When Jim Davis, Quest Diagnostics chief executive officer-elect, expressed the aim last month to increase direct-to-consumer clicks and purchases “once we get eyeballs to the site,” we weren’t expecting the lab testing company to drive said traffic via a major national marketing campaign.
Yet here’s “Put Your ___ To The Test" from Interpublic’s R/GA, the first campaign to tout more than 50 consumer-initiated lab tests now available from Quest -- and without doubt the largest consumer campaign in the company’s 55-year history.
“What we endeavor to become is a consumer lifestyle brand,” said Ryan Anderson, Quest Diagnostic’s executive director of consumer marketing, in a talk with Marketing Pharma and Health Weekly. He is looking for the brand to achieve $250 million in revenue by 2025.
The marketing campaign, running through 2023, started “full-throttle” last week. Media includes connected TV/streaming on Hulu, FX, History, ESPN and other networks; “high-impact” mobile; digital display; paid social media, a “great amount” in paid search; influencer marketing; and out-of-home in key markets.
Ads have begun running in New York City subways, along with a seven-billboard takeover of the W Hotel in West Hollywood. New York will also see OOH in Bryant Park, Penn Station and Herald Square, while other markets like Houston, Dallas and Miami will be targeted in coming months, Anderson said.
For Anderson, the campaign marks the culmination of over two years’ work since joining Quest smack dab in the middle of COVID’s first summer.
Like the rest of the team he would hire to work on Quest’s D2C marketing, Anderson came from outside the healthcare field. A TV industry veteran with stints at the History channel and ESPN college football, most recently he led marketing for Marriott’s newest brands like AC Hotels, Element and Moxy.
Remembering July 2020, he says, “People were not in need of hotels, but they were in need of diagnostic testing.”
Quest had been selling tests directly to consumers since 2018, but it was a “bootstrapped, shoestring business, where any investment had to come directly from the revenue,” he explained.
The pandemic, however, “caused a behavioral change in the category,” leading to a change in Quest’s own commitment to the consumer business.
Two changes in consumer behavior, he noted, were the “incredible” rise in both ecommerce and telehealth, putting Quest’s D2C efforts right in the “crosshairs.”
“As we were seeing behavior change, and then not peak-and-descend but peak-and-plateau, we recognized the opportunity,” he recalled.
The result was transforming a business then in an “entry-level model” into a real consumer brand with “digital experiences in line with what we’ve come to expect in ecommerce, from Walmart to Domino’s to Cabela’s.”
Anderson’s team brought on Redscout to work on positioning and identity.

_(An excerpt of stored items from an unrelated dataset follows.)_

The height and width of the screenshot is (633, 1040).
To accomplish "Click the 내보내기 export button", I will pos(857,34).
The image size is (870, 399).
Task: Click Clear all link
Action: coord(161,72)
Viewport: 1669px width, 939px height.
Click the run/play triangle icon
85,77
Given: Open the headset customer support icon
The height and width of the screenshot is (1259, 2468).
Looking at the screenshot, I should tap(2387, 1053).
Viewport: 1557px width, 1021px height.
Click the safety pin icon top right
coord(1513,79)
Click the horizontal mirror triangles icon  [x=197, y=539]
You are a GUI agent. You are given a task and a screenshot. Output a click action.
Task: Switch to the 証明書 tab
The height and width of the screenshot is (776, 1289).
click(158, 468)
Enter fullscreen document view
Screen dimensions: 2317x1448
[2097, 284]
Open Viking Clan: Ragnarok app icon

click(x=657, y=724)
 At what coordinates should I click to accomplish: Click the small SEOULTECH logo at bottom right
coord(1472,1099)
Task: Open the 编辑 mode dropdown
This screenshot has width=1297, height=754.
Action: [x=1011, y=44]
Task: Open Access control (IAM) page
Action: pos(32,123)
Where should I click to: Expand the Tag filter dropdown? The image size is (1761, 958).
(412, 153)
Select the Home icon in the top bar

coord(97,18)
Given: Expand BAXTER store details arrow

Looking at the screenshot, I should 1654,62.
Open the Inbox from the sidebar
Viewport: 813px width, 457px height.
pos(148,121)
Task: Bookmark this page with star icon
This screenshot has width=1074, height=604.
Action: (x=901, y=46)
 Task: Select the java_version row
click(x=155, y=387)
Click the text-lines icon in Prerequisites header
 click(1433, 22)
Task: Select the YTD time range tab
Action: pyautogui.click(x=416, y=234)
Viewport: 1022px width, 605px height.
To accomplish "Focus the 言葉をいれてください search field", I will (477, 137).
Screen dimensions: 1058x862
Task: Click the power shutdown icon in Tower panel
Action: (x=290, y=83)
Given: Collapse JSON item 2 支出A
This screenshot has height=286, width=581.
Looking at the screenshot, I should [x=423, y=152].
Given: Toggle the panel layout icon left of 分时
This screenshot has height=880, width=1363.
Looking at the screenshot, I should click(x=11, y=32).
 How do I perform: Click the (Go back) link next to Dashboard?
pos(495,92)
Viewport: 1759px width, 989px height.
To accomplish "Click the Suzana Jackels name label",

One result: unlike the corporate B2B part of the company, which remains “Quest Diagnostics,” the consumer brand is just “Quest,” which Anderson calls a “bit more personable.”
The ads – including this :30 video spot – focus on three major testing categories that together cover 80% to 85% of Quest’s D2C tests: general wellness, allergies and sexual health.
The target audience falls into several categories, but individuals may well fit into more than one at any given time, Anderson said.
Two categories were described earlier by CEO-elect Davis as “privacy seekers” (people who don’t want their doctors and/or insurance companies to know what they’re testing for) and “watchful warriors” (people with chronic diseases who want to get tested more frequently than their health insurance covers).
Anderson breaks the targets into “another dimension: need states.”
These include not only people with chronic conditions, but also people looking for prevention (they “want to understand their baselines and what risks may be ahead of them”), people who are symptomatic (they have “a hunch something’s not as good as it could be”) and finally, people into performance (they’re in peak health and “looking to find their edge.”).
More generally, Quest is targeting digital-savvy changemakers, described as people who take “a proactive direction in their health and are interested in learning more.”
Noting that Quest is providing consumers with direct access to same exact tests that doctors order for one out of three Americans every year, “it’s exciting to think about how we can play a positive role in the consumerization of healthcare and transforming health and wellness in our country,” Anderson said.
With sales of tests to consumers seeing “double digit growth year-over- year,” he said that Quest needs “to establish a leadership position, which we’ve clearly had for decades in the B2B space – and seize the opportunity to win in this category.”